The Council of Europe’s European Committee for the prevention of torture published a Statement of Principles on 20th March 2020 reinforced various principles that member states should abide by. This list of principles, includes the fact that ‘any restrictive measure taken vis-à-vis persons deprived of their liberty to prevent the spread of COVID-19 should have a legal basis and be necessary, proportionate, respectful of human dignity and restricted in time.’
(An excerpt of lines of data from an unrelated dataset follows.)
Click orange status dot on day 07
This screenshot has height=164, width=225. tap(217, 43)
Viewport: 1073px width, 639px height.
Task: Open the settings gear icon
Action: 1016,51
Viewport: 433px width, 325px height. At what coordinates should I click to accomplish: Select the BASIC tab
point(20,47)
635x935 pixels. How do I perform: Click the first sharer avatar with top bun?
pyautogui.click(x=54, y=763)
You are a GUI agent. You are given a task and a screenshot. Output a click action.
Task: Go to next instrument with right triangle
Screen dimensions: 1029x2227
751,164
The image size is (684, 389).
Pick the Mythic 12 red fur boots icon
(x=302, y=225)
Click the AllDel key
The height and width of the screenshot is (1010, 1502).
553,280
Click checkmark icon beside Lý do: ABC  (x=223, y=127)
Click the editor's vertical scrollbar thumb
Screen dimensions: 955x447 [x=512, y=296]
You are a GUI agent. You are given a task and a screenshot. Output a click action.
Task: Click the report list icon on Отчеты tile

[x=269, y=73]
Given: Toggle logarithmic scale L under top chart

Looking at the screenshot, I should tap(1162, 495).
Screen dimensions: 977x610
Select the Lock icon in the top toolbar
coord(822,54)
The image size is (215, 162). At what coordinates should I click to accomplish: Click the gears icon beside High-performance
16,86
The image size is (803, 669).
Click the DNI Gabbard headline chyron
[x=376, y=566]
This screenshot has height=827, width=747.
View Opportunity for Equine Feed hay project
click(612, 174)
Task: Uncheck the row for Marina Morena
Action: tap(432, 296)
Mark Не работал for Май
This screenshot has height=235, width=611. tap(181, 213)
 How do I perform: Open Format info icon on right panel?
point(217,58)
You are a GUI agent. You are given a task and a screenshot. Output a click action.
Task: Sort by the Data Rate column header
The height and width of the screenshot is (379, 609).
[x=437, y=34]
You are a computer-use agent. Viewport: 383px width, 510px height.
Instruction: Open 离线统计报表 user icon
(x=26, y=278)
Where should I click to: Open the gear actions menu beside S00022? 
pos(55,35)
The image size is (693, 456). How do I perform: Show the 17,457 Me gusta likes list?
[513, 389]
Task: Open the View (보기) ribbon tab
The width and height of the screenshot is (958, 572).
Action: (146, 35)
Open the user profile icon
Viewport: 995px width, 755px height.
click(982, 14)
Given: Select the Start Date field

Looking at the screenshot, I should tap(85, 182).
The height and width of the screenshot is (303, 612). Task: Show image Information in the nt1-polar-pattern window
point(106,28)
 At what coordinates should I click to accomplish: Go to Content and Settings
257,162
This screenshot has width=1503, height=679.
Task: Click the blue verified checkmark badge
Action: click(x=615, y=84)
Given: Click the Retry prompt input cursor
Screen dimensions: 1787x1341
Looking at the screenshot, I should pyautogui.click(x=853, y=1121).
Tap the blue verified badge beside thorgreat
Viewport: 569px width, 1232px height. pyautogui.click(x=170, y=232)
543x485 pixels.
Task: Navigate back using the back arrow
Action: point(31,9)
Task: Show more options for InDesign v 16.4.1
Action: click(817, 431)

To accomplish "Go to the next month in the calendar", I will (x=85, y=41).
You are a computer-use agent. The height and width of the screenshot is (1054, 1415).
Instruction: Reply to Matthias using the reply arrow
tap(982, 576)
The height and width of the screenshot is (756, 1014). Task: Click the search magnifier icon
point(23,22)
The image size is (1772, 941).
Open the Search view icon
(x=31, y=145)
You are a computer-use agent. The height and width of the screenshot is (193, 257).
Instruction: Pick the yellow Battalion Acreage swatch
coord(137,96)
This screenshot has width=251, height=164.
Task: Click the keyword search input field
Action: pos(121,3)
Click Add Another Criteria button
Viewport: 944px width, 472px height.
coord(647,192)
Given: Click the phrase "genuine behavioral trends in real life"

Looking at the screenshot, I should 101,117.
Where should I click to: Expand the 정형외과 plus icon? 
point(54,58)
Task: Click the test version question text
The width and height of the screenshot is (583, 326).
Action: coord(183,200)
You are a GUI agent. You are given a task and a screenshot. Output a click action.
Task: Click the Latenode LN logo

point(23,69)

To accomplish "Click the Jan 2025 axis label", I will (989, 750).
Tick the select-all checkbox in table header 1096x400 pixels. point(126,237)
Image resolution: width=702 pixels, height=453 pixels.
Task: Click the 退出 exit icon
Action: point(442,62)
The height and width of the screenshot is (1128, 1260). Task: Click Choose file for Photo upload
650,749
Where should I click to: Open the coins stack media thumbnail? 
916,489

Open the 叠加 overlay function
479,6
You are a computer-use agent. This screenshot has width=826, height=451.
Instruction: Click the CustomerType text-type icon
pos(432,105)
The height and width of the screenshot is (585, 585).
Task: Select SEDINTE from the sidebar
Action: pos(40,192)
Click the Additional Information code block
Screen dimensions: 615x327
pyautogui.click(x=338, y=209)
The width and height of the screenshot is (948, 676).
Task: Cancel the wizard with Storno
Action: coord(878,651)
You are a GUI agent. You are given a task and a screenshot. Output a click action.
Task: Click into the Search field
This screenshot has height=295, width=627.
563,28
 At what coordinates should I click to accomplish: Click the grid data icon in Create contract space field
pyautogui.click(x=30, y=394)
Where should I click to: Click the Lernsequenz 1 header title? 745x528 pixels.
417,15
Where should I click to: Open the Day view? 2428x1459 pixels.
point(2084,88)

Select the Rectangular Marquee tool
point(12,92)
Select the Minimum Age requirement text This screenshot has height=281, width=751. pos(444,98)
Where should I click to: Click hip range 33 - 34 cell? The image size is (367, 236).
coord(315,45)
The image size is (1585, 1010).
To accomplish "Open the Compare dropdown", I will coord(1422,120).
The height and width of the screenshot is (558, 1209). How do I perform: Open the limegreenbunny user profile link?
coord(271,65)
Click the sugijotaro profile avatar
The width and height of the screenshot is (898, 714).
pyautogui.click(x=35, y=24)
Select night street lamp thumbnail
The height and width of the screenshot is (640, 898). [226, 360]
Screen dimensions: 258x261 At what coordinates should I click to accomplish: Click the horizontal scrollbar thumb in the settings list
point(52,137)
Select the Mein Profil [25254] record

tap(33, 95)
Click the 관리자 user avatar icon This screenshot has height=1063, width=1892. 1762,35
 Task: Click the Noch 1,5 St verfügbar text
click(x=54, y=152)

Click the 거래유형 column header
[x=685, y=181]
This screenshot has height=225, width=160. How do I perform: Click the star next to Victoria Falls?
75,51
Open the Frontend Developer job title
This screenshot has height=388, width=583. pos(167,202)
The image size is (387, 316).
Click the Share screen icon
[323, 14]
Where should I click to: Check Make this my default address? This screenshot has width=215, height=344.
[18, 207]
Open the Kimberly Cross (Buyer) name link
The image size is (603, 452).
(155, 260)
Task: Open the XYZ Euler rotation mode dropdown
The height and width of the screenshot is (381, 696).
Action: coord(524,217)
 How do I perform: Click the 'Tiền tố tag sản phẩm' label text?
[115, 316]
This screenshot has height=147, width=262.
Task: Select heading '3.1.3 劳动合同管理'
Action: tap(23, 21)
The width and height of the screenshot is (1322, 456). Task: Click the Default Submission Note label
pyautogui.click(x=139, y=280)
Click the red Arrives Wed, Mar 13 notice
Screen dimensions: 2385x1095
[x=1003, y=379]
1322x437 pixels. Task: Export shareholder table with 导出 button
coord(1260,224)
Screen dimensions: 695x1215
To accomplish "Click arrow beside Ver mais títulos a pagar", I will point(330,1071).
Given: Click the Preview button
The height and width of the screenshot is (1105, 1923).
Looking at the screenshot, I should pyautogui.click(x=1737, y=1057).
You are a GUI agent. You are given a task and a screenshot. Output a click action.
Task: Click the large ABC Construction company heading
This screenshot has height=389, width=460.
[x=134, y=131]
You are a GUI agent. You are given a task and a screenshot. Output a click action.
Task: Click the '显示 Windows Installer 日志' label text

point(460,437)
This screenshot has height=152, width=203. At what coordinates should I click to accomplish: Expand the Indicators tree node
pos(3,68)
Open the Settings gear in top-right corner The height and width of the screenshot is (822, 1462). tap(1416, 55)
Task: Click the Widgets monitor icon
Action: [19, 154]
Additional restrictions have clearly been necessary to combat the spread of COVID-19 in care homes. However, contrary to the statement of the Council of Europe’s committee, the DSHC’s guidance suggests that any new restrictions on a person’s liberty need not have a new legal basis in most cases.
There may be a practical reason for this as the alternative would mean that local authorities would be required to review almost every standard authorisation in the country. This raises a question about the efficacy of the current deprivation of liberty safeguard framework as it does not allow local authorities to respond quickly to changes to a person’s care.
It is not good enough that vulnerable individuals are having their liberty curtailed without proper legal safeguards being in place. If those safeguards are impractical, then the system needs to be changed as a matter of urgency.
Conclusions
It is concerning that steps were not taken until the beginning of November to help care homes balance the complexity of protecting residents’ health while also allowing them to maintain contact with their family. The initial reaction from the Department of Health and Social Care appears to have been that a level of additional restriction is inevitable for residents given the COVID-19 crisis.
Charities and practitioners hope that this new guidance will lead to less isolation of care home residents and be a positive step to safeguarding their social and emotional needs, not just their immediate health.